PFAS in pesticides are a threat to drinking water: FD

The Meuse river near Geenip. Photo: Michielverbeek via Wikimedia Commons

Water companies are worried that new projected EU guidelines to combat PFAS chemicals do not include a ban on their use in pesticides and say this is threatening drinking water quality.

The EU plans to stop the use of the harmful “forever” chemicals in many industries but not their inclusion in pesticides. But PFAS-based pesticides are widely used in agriculture and this is unacceptable, Harrie Timmer of water company umbrella orginisation Vereniging van Waterbedrijven Nederland (Vewin) told the Financieele Dagblad.

The European guidelines do not include a ban on pesticides because these fall under separate EU regulations but Dutch water companies and other experts said these regulations do not offer enough protection to people and the environment.

Both industry and farming lead to PFAS entering the environment, the companies say, with farmers using over a hundred tonnes of PFAS-containing pesticides on their land every year. Its use increased from 122 tonnes in 2018 to almost double that in 2021, the FD said, quoting government figures.

Compared to Germany and France, the Netherlands is a bulk consumer of PFAS pesticides, Margriet Mantingh from campaign group Pesticide Action Network Netherlands (PAN) told the paper.

In 2022, PFAS-containing pesticides were found in the rivers Rhine and Meuse in concentrations which made the water unsafe for consumption, André Bannink of drinking water organisation RIWA Maas told the paper.

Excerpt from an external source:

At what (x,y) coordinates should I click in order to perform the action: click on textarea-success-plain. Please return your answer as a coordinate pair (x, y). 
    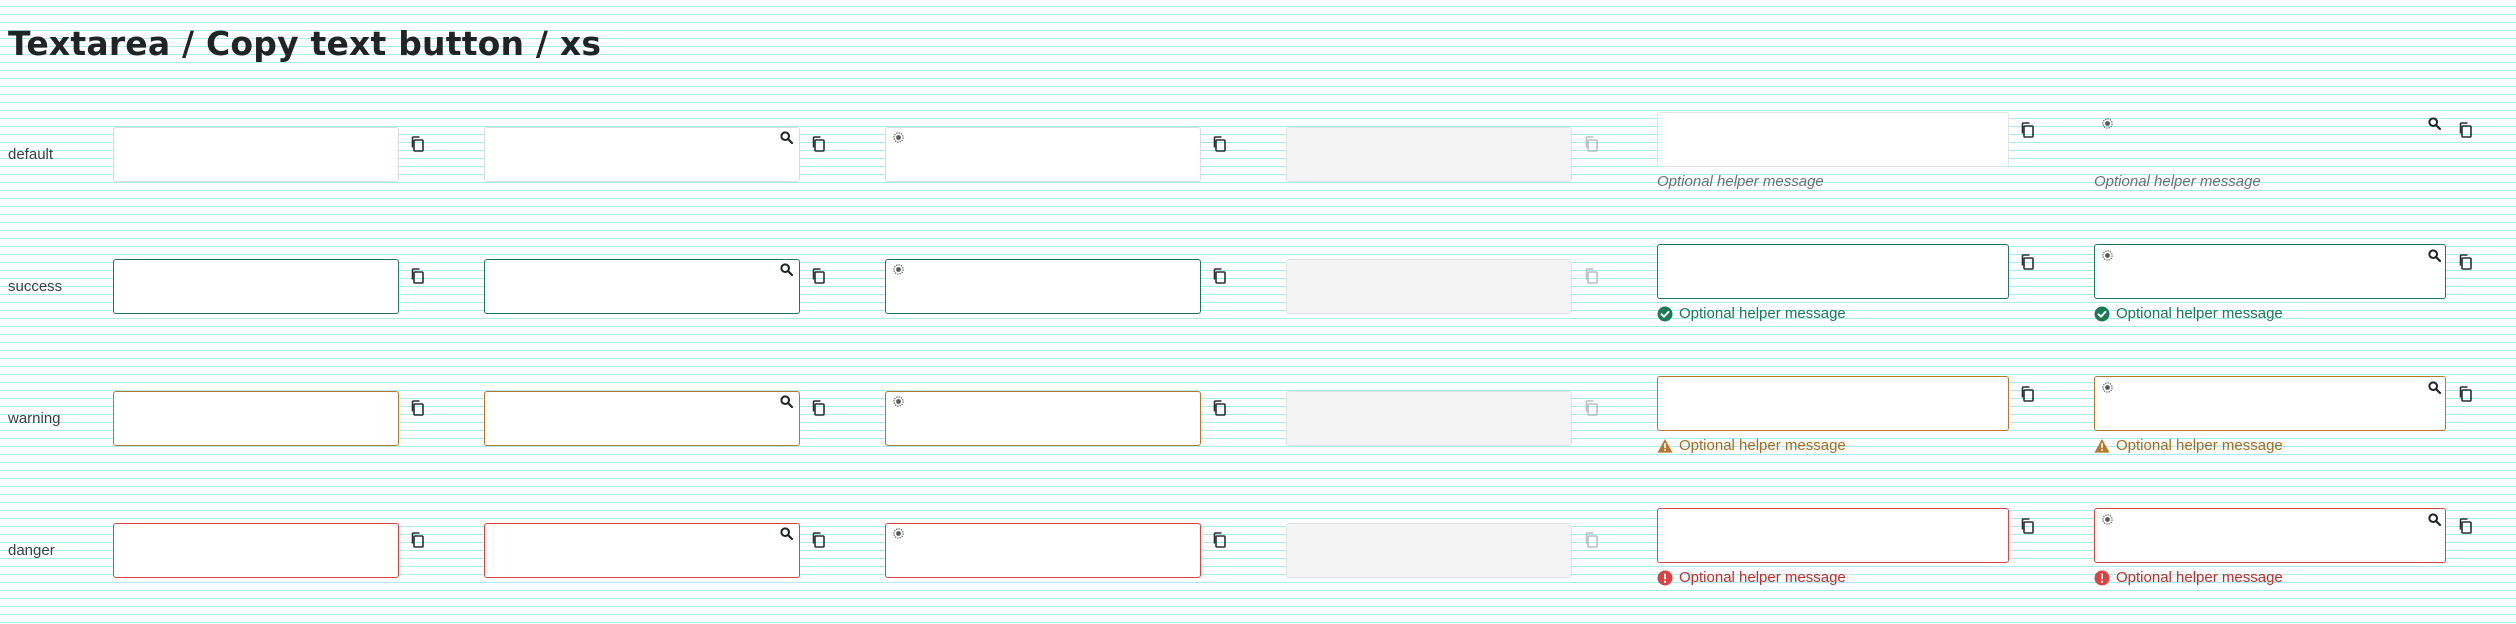
    Looking at the image, I should click on (256, 286).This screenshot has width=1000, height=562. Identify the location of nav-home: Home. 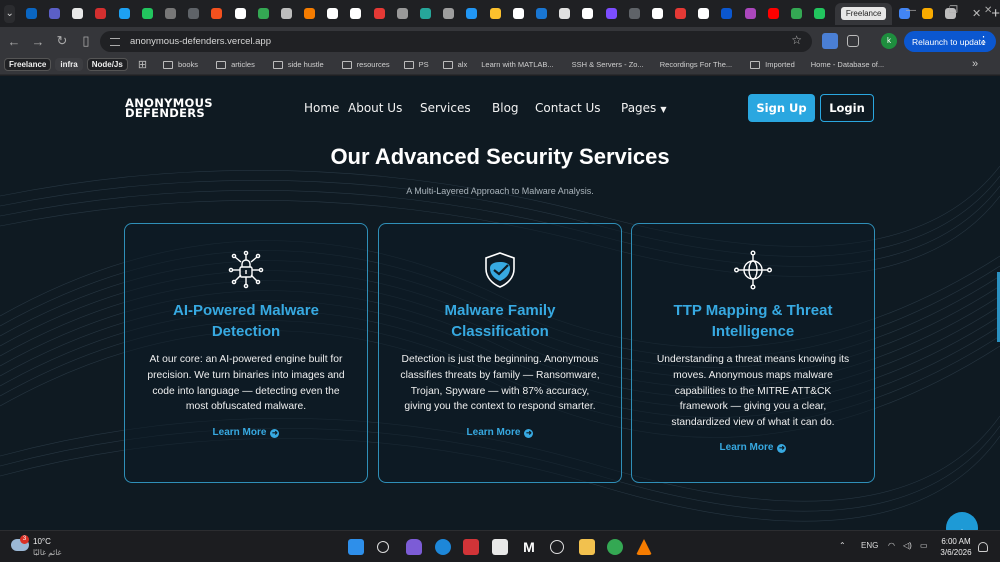
(322, 108).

“The more PFAS, the harder and more expensive it is to purify the water. But even if you can it means a huge waste of water, and energy,” he said.

Production at chemical company Chemours in Dordrecht has been partly halted because of the illegal dumping of a PFAS known as TFA without a licence and the company has been involved in several court cases.

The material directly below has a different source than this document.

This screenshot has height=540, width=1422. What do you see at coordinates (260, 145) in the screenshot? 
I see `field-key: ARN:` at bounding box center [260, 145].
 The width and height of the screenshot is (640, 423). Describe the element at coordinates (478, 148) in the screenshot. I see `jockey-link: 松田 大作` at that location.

“It is very strange to just tackle industry and leave pesticides outside the equation and we will be talking to the licencing organisations. Every year we are finding too much PFAS pesticide in the water as it is,” Bannink said.

Public health institute RIVM said it is “worried” about the situation and said it had called on the EU to introduce a reporting system. Monitoring production and trade “will show if the regulations need to be tightened,” the infrastructure ministry said.

Exposure

Some 23% of new cancer cases in Europe are partly a result of “chronic exposure to some pharmaceutical, pollutants and other occupational and environmental carcinogens”, according to the European Environment Agency.

PFAS are also implicated in compromised immune systems, especially in children, and diminished fertility.

Last week it emerged that PFAS-contaminated eggs are being found far away from the Dordrecht region where the chemical factory Chemours is based, suggesting pollution with the complex group of harmful chemicals is much more widespread than previously thought.